There definitely need to be more residency openings to keep up with demand, but part of that problem is that Americans are just so unhealthy compared to other developed countries. Japan has an older population, about 3/4 as many doctors per capita, yet they seem to be doing somewhat better.

but part of that problem is that Americans are just so unhealthy

Couldn't agree more. If you strip away chronic maladies that are directly due to poor lifestyle choices, you get rid of 50% of medical spend annually right there. If you then also exclude last two years of life care, you're at something like 90% of medical spend annually. And these two things interact. Getting old sucks, but it shouldn't be particularly painful or burdensome - but it is because people are getting obese first, then developing metabolic syndrome, and then getting old. Modern medicine and ethics keeps them alive, albeit with drastically reduced quality of life, pretty much up until the whole body just gives out.

Eventually, social security, medicare, and medicaid are going to run out of money. And, as this thread discusses, we're playing with the idea of a fundamental medical care shortage a la the NHS in Britain. If we don't grow our way out of this / come up with some seriously amazing medical technology innovations, I have two predictions:

  1. The cohabitation with an elderly parent will become ubiquitous in American society outside of the top 5%. For the top 5%, assisted living and retirement communities will become even more opulent and lavish then they are now. The wealthy elderly will become bizarrely hedonistic.

  2. There will be a large scale campaign for legalization of assisted suicide. It's already happening as a movement in the USA and they're already doing it in Canada.

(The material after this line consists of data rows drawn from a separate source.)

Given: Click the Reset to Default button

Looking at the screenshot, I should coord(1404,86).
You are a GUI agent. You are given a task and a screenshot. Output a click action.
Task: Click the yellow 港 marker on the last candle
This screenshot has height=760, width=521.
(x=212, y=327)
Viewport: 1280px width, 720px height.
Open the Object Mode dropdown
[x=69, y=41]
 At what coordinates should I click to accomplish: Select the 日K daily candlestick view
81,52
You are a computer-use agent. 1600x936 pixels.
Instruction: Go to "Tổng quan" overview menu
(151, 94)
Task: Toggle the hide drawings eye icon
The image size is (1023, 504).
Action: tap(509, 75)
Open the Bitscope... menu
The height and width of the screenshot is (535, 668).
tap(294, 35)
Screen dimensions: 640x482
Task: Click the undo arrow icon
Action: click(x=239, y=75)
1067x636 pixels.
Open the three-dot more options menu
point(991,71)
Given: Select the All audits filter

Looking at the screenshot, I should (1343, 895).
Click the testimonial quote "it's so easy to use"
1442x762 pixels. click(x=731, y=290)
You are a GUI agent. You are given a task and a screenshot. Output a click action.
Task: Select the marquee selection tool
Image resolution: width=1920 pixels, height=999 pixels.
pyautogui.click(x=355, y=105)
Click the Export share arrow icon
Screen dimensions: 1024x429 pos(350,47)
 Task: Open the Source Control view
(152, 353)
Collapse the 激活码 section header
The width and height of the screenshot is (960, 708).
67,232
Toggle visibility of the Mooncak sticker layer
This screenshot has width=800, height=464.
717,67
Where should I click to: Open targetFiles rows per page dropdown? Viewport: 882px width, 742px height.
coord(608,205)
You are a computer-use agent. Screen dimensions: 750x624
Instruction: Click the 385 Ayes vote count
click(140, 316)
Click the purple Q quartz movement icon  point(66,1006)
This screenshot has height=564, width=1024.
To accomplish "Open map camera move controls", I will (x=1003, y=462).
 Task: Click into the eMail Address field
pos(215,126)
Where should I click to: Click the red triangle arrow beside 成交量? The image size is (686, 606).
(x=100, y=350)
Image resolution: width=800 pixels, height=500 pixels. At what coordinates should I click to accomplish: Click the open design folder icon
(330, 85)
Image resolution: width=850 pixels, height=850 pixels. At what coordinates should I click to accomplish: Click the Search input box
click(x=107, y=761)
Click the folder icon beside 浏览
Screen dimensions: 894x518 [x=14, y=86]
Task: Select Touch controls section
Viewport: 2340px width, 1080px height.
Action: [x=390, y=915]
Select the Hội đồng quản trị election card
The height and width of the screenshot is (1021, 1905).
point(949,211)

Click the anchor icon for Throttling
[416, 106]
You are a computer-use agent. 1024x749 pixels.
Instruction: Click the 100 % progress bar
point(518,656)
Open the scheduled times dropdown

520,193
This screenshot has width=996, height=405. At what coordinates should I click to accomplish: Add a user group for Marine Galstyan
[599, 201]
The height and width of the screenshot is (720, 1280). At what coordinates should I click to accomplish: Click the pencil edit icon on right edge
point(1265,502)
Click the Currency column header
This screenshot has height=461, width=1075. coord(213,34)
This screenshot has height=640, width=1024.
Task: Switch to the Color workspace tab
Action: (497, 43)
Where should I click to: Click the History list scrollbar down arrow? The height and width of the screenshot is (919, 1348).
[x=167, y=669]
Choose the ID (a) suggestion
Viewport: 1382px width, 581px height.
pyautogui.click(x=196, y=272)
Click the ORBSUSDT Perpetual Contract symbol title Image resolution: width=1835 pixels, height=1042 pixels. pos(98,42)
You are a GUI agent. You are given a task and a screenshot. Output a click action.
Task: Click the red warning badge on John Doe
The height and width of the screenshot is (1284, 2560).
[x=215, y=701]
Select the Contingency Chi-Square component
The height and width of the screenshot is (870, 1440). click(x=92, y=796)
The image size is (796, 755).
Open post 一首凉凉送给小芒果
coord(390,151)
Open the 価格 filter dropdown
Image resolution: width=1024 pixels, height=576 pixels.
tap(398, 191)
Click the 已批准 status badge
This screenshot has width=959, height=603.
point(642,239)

I hate both of these things, personally. But I still believe they will happen. Getting wealthy in the next 50 years will be as simple as staying healthy, getting and staying married, staying employed (at pretty much any wage level that isn't working poverty), and caring about your children and family. Individualism will claim at least a third of society, perhaps more.

Yes there are general differences in competency and knowledge within the field, but this is mostly the system functioning as designed, if you go to the ED (which most doctors will recommend if their is any concern, because they don't want to get sued), and then the ED whose job it is to make sure you aren't dying will pan scan the hell out of you to make sure you aren't dying (because they don't want to get sued).

In another country they'd probably just send you home or admit you for observation and not do much.

Whether anyone in the ED actually suspected a less typical Mono presentation is very orthogonal to what they actually do.

In any case we already have a surplus of residency spots, posted about that elsewhere.